### Assignment
Each line below should be set down again unchanged.
Given information: Begin
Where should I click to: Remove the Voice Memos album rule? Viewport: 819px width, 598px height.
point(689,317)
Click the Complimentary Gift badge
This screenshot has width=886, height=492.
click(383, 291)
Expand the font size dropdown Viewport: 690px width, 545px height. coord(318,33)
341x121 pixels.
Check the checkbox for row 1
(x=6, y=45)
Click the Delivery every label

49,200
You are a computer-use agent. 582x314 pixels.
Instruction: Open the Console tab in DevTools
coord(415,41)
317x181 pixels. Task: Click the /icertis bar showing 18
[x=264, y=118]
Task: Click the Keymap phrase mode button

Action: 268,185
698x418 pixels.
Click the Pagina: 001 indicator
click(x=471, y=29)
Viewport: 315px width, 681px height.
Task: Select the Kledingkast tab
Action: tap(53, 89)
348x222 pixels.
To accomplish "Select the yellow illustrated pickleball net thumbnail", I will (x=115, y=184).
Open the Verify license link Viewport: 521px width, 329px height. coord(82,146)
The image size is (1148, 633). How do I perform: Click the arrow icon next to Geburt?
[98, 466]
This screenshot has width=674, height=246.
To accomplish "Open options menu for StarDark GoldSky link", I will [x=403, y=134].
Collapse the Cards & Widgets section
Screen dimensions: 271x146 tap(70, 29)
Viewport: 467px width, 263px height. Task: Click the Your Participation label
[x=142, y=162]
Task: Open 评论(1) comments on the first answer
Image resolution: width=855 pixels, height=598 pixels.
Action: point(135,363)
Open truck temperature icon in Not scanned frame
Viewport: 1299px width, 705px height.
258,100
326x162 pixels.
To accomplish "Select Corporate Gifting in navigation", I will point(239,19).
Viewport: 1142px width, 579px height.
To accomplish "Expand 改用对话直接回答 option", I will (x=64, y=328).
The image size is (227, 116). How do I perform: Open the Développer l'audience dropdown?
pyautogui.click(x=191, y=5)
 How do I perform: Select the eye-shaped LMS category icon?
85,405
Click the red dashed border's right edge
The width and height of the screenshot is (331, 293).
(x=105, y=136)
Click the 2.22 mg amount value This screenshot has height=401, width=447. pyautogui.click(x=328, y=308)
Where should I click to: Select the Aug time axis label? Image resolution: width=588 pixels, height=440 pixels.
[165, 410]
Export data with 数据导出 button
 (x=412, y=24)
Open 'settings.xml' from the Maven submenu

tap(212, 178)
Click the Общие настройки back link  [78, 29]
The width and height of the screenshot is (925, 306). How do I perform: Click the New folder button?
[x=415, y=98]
Given information: End
### Written reply
Where should I click to: Remove the Voice Memos album rule? Viewport: 819px width, 598px height.
point(689,317)
Click the Complimentary Gift badge
This screenshot has width=886, height=492.
click(383, 291)
Expand the font size dropdown Viewport: 690px width, 545px height. coord(318,33)
341x121 pixels.
Check the checkbox for row 1
(x=6, y=45)
Click the Delivery every label

49,200
You are a computer-use agent. 582x314 pixels.
Instruction: Open the Console tab in DevTools
coord(415,41)
317x181 pixels. Task: Click the /icertis bar showing 18
[x=264, y=118]
Task: Click the Keymap phrase mode button

Action: 268,185
698x418 pixels.
Click the Pagina: 001 indicator
click(x=471, y=29)
Viewport: 315px width, 681px height.
Task: Select the Kledingkast tab
Action: tap(53, 89)
348x222 pixels.
To accomplish "Select the yellow illustrated pickleball net thumbnail", I will (x=115, y=184).
Open the Verify license link Viewport: 521px width, 329px height. coord(82,146)
The image size is (1148, 633). How do I perform: Click the arrow icon next to Geburt?
[98, 466]
This screenshot has width=674, height=246.
To accomplish "Open options menu for StarDark GoldSky link", I will [x=403, y=134].
Collapse the Cards & Widgets section
Screen dimensions: 271x146 tap(70, 29)
Viewport: 467px width, 263px height. Task: Click the Your Participation label
[x=142, y=162]
Task: Open 评论(1) comments on the first answer
Image resolution: width=855 pixels, height=598 pixels.
Action: point(135,363)
Open truck temperature icon in Not scanned frame
Viewport: 1299px width, 705px height.
258,100
326x162 pixels.
To accomplish "Select Corporate Gifting in navigation", I will point(239,19).
Viewport: 1142px width, 579px height.
To accomplish "Expand 改用对话直接回答 option", I will (x=64, y=328).
The image size is (227, 116). How do I perform: Open the Développer l'audience dropdown?
pyautogui.click(x=191, y=5)
 How do I perform: Select the eye-shaped LMS category icon?
85,405
Click the red dashed border's right edge
The width and height of the screenshot is (331, 293).
(x=105, y=136)
Click the 2.22 mg amount value This screenshot has height=401, width=447. pyautogui.click(x=328, y=308)
Where should I click to: Select the Aug time axis label? Image resolution: width=588 pixels, height=440 pixels.
[165, 410]
Export data with 数据导出 button
 (x=412, y=24)
Open 'settings.xml' from the Maven submenu

tap(212, 178)
Click the Общие настройки back link  [78, 29]
The width and height of the screenshot is (925, 306). How do I perform: Click the New folder button?
[x=415, y=98]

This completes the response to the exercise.